Founder dependency in sales / Founder as the Chief Sales Officer

Jason: One is I've found that in true enterprise, like real enterprise, the founder is often the VP of sales until 10 million. I've seen this again and again and again. Now I'm not saying they don't have a VP of sales, but I think in SMB, you can be hands off at a million or two in revenue. Even if you did found online sales, I find that in enterprise, there are so good at speaking to the big customers. They're  so trusted, Harry. We know like we trust him. All the customers, trust him, Google trusts him, whoever trusts him. And so, Harry is already in every deal until this brand is so established that Harry just gets pulled into the deal.
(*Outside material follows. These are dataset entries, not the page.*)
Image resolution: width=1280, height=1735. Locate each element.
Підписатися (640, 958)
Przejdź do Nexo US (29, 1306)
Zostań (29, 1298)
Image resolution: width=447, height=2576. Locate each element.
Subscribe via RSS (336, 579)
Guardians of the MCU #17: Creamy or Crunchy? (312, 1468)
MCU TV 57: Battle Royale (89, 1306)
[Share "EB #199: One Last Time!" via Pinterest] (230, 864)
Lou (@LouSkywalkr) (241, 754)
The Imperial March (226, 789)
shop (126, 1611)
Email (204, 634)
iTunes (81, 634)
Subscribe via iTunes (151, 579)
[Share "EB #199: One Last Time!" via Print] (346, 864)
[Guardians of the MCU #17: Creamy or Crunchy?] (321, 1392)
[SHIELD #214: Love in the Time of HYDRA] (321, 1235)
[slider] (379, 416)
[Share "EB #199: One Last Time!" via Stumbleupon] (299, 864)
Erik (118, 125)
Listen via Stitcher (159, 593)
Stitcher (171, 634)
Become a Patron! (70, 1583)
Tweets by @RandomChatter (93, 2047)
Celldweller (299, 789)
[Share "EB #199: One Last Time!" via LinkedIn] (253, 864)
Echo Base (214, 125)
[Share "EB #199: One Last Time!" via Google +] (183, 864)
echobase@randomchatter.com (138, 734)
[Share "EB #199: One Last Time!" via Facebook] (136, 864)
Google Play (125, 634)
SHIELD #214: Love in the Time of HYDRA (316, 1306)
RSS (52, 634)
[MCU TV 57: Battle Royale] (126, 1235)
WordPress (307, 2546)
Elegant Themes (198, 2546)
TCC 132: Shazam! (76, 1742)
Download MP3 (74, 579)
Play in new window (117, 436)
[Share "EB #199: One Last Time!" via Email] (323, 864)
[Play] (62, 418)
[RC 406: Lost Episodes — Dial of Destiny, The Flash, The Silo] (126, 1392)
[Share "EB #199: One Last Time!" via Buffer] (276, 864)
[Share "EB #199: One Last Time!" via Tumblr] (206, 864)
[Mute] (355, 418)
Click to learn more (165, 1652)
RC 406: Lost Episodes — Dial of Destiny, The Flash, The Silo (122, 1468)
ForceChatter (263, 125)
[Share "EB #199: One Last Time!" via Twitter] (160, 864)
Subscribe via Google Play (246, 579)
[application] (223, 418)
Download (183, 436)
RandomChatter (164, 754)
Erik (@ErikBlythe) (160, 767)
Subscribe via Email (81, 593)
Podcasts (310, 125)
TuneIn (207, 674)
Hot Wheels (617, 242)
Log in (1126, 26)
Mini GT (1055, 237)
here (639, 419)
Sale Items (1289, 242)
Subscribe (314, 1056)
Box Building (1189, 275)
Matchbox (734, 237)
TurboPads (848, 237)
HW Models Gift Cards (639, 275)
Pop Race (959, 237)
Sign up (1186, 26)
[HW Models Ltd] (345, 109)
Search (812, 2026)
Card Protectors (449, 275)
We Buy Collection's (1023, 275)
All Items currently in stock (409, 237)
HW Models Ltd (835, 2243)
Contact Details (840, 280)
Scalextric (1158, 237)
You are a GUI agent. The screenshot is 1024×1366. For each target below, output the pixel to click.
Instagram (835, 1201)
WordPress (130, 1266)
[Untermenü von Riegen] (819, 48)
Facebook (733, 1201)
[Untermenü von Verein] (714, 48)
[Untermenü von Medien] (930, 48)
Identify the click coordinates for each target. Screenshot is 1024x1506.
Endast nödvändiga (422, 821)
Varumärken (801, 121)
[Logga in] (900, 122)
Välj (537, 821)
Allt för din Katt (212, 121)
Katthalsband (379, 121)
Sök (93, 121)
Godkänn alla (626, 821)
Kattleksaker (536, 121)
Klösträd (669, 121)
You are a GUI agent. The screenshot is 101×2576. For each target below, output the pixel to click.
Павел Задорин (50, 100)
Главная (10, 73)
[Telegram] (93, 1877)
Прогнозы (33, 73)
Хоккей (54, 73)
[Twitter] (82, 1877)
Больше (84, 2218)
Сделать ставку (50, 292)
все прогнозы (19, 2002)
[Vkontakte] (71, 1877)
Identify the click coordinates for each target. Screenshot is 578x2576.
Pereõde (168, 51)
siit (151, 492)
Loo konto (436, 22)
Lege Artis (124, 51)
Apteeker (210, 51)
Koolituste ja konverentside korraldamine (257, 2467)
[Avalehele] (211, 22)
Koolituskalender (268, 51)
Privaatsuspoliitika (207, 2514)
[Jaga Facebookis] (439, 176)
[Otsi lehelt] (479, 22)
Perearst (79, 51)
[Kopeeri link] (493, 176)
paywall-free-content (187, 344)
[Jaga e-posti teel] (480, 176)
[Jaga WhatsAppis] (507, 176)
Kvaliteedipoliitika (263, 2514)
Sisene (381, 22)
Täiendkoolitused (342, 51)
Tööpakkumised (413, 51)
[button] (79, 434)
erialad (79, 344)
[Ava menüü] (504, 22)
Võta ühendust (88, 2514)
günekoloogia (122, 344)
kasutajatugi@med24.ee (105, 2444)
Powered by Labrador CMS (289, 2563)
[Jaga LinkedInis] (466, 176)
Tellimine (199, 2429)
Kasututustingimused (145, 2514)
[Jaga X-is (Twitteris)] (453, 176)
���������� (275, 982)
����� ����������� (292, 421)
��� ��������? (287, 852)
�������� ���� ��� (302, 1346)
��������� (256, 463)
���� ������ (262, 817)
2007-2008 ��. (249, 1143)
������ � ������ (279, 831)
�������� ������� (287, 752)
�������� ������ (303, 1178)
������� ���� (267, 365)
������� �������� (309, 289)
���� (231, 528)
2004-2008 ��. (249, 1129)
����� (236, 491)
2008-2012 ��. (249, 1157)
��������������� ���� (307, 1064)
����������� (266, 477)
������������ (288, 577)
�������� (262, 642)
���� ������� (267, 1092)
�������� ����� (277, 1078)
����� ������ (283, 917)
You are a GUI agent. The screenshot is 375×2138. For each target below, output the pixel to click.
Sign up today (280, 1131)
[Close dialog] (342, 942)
So, I actually think to tell founders that are pulling their hair out in enterprise, keep pulling it out, ‘cause it's not going to get better. It's just going to get more repeatable and you will be the head of sales till 10 million.

And when I started doing these SaaStr events, I would interview all the CEOs in the early days, I would ask the Jeff Lawsons from Twilio and the Peter Gassner from Veeva. I would say, how much time do you spend in sales? Like in the early days before they all, they were all bigger and they're like more than ever. I'm like really Jeff, you just went public in Twilio in 2017. You're a developer focus company. You're spending more time in sales than ever. Now, sometimes that means more time with customers. It's not always prospects, right? As you get bigger, you talk about 10-year customers. You want to move your time as CEO more to customers and prospects, but it never goes down. And that, I think that's emblematic of this level of founder dependency.